Há dois anos, faleceu um grande amigo meu. Companheiro em tudo: pescaria, futebol na TV, jogo de baralho, almoço do domingo... Gente boa, mas com a idade avançada, reclamava de quase tudo que não casasse com suas ideias. Uma de suas marcantes características é que não gostava de barulho, principalmente de propaganda volante. Quando os automóveis percorriam sua rua, anunciando uma promoção qualquer, o homem se irritava com o som sempre alto e exprimia sua contrariedade. Quem estava por perto se divertia com os xingamentos proferidos aos locutores que alegremente passavam anunciando as boas novas. Várias vezes, devido ao som um pouco mais elevado, o homem saía ao jardim gritando e acenando ao condutor do veículo. Não deixava sem troco a agressão ao seu valioso silêncio.

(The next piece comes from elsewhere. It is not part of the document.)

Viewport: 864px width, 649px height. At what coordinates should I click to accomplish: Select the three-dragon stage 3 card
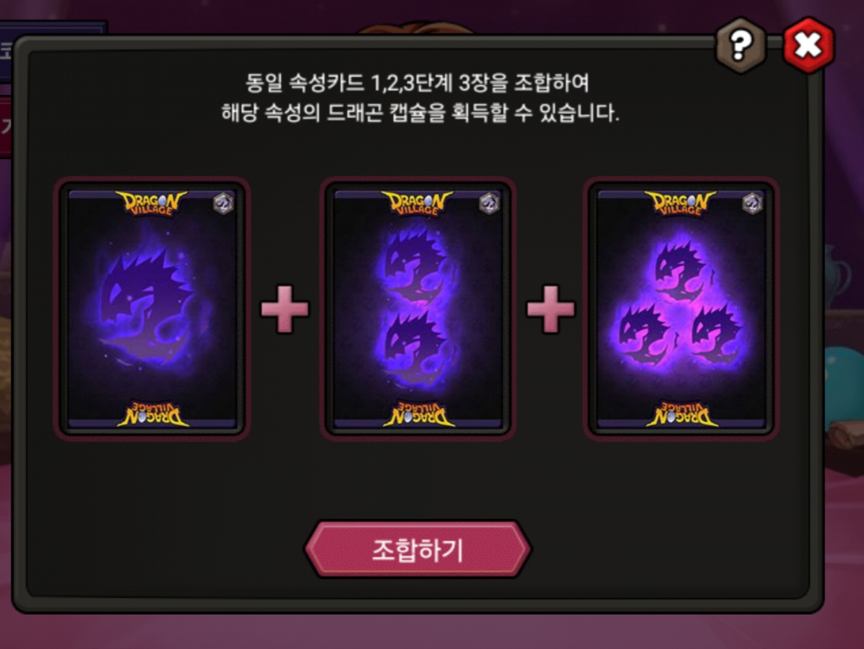(x=681, y=308)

Lembro-me sempre dele. Hoje particularmente sua lembrança veio me fazer uma visita logo de manhã. Ao acordar, fui surpreendido por uma voz vinda do céu. Pensei que Deus tinha resolvido falar aos filhos mais diretamente, sem a intervenção de seus representantes. Não era coisa divina. Um avião, desses menores, sobrevoava a cidade derramando sobre nós a voz animada de um locutor informando as “benesses” que certa empresa oferecia à população. Uma excelente ideia, original, inédita na região. O alcance do comercial era muito maior. Enquanto os automóveis percorriam as ruas, de bairro em bairro, gastando horas para atingir toda a cidade, o danado do aviãozinho em poucos minutos dava o seu recado a todos por atacado. Uma maravilha!

Mas, e o meu amigo? Estou contando esta história por causa dele. Se estivesse vivo, com certeza não teria a mesma opinião a respeito dessa inovadora publicidade aérea. No mínimo, ele sairia no quintal e, depois de observar o papagaio metálico voador, lançaria em sua direção alguns adjetivos impróprios aos menores de idade, deixaria bem nítido seu aborrecimento a todos os presentes, criticaria as autoridades por permitirem nova agressão ao seu já perturbado sossego. E, finalmente, se refugiaria dentro de casa, fechando portas e janelas, fugindo do inimigo que agora atacava até pelo alto.

Meu amigo já se despediu e não passou por esse dissabor. Além disso não acompanhou, um a um, os sete gols da Alemanha sobre nossa seleção e, mais ainda, não amargou o desastroso resultado da última eleição para presidente. Teve sorte afinal de contas.